Texto dado:
Caspa, casta y antiguallas a más no poder, que, seguramente por haber nacido del otro lado del mar, en un pequeño país de libertades (con sus más y sus menos, pero unas formas democráticas muy diferentes) me cuesta tanto comprender.

Estoy hablando -¡cómo no!- de dos folclóricas, ya puesta a simplificar en definiciones. Una que cumplió su ciclo vital (con creces) y se fue al otro barrio (¿cómo serán allí los reductos aristocráticos?), y la otra que metió sus manitas en un sitio que no eran las castañuelas, olvidándose de que lo que se llevaba era de todas y todos.

También por educación, por humanismo legado y aprendido, no me alegra ni la muerte ni la desgracia de nadie. No bailaría sobre ninguna tumba, ni siquiera la de Videla o la de Franco, ni formaría parte de algo que detesto como son los linchamientos. Y mucho, menos, como feminista convencida y militante, formaría parte de una comparsa que zarandease a mujeres, sean estas “aristócratas de cuna o cantaoras”.

Pero esa capacidad de asombro, aparentemente infinita que tenemos los seres humanos, se me dispara cuando una ciudad se lanza a homenajear a una anciana de la que yo al menos no tengo noticias de que haya devuelto ni una ínfima parte de su mal habida fortuna (no hará falta hablar aquí de la historia negra de los Alba, digo yo) al pueblo que la venera tan generosamente. Una saga de parásitos dueños de buena parte de este país que no tributan a Hacienda ni un diez por ciento de sus innumeras ganancias, que han zafado durante siglos bailando sevillanas mientras miles de hombres y mujeres “sin tierra”, los jornaleros, hacían crecer con su trabajo (en condiciones muchas veces infrahumanas), ese absurdo y oscuro patrimonio, esos vergonzantes privilegios de nacimiento.

Datos extraídos:
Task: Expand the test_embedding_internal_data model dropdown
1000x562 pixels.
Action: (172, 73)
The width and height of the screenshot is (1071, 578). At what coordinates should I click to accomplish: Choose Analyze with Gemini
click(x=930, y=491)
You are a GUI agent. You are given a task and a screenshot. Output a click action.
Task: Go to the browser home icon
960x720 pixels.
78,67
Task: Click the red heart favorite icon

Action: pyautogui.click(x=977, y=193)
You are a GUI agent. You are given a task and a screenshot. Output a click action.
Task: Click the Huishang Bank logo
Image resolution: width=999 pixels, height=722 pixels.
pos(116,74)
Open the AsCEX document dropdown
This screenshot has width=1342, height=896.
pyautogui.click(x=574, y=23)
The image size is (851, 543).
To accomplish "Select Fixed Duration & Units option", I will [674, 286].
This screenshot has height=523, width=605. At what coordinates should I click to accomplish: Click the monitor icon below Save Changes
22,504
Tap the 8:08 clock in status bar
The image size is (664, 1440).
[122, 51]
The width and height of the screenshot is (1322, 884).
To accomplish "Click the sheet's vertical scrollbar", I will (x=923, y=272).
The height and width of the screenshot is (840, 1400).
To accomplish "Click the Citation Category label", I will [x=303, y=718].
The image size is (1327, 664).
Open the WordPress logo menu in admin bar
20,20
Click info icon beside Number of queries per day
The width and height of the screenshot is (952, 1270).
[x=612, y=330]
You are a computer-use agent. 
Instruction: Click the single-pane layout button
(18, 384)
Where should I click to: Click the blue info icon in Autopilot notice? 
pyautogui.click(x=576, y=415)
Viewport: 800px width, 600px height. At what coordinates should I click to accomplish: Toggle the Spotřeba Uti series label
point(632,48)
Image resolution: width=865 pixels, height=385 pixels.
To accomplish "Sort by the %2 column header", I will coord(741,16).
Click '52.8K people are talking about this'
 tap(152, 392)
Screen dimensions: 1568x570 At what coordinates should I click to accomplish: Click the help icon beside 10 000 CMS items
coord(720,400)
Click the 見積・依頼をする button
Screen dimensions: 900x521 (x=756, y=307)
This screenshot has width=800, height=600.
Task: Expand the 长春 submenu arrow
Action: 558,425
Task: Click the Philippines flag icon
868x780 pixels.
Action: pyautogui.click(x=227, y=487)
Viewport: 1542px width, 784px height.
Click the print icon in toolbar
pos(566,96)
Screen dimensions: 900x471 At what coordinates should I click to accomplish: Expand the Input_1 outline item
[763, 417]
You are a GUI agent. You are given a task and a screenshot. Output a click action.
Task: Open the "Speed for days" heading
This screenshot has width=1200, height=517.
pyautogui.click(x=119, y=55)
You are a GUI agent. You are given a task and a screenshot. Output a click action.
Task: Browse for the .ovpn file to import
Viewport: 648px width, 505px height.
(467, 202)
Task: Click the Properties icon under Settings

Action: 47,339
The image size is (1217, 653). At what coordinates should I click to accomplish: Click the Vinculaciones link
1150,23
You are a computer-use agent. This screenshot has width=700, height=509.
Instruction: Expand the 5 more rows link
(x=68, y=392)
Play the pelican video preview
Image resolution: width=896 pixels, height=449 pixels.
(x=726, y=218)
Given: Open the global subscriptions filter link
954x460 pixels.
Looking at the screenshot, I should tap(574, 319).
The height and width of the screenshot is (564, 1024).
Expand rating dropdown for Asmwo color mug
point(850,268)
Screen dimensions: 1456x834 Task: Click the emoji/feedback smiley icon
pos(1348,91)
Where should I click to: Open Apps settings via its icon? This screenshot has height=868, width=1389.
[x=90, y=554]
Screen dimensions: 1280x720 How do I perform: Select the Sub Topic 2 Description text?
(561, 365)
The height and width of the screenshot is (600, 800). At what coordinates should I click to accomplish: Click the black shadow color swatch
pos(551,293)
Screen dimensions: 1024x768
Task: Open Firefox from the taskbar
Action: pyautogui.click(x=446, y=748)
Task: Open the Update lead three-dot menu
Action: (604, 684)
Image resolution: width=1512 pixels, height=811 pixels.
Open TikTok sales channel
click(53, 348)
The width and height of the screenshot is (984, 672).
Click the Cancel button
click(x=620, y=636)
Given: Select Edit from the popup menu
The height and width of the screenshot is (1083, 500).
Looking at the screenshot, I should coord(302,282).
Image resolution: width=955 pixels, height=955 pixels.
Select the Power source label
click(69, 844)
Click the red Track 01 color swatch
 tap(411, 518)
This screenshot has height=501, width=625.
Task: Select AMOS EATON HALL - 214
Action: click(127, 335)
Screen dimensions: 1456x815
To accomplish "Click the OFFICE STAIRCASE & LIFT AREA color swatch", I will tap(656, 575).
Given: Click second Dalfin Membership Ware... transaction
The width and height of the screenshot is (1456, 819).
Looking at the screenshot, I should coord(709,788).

Tareas:
1. Indica si cada afirmación concuerda con el texto sobre las dos folclóricas y responde sí o no junto con las palabras del texto que lo deciden, citadas literalmente. (a) Quien escribe nació al otro lado del mar. (b) Quien escribe afirma que bailaría sobre la tumba de Franco. (c) Según el texto, la saga tributa a Hacienda más de un diez por ciento de sus ganancias.
2. Prosigue el texto sobre las dos folclóricas a partir de su última oración.
Los registros no tienen relación alguna con el texto.

Respuestas finales:
1.
(a) Sí: «por haber nacido del otro lado del mar».
(b) No: «No bailaría sobre ninguna tumba, ni siquiera la de Videla o la de Franco».
(c) No: «que no tributan a Hacienda ni un diez por ciento de sus innumeras ganancias».

2.
¿Qué diré de la otra? De la folclórica. Pues nada, no puedo con tanta caspa. Me retrae tanto sentido de la nada.

Tampoco me gusta el culto a la personalidad en ningún caso, pero encuentro un agravio comparativo cuando alguno-alguna de estos casposos-castosos se lleva las manos a la cabeza frente al amor legítimo que algún pueblo sudamericano siente por sus dirigentes. Insisto, no me gusta el culto a la personalidad, pero no me van a comparar a Evita (con la que no comparto ideología en absoluto), por hablar de iconos en el tiempo, ni de la devoción de buena parte del pueblo argentino por una mujer que, a su modo, hizo justicia para los más humildes y amó desesperadamente a su pueblo (y contra quien, incluso muerta, la oligarquía se ensañó hasta la crueldad superlativa), con estas dos señoras que está por averiguarse que aportaron a la vida.

Creo que nos faltan siglos aún para equilibrar tanta mansedumbre, o, en todo caso, un tsunami que borre hasta el último vestigio de caspa, casta y otras antiguallas, recuerdos de una película en blanco y negro y un pegajoso pasodoble de posguerra.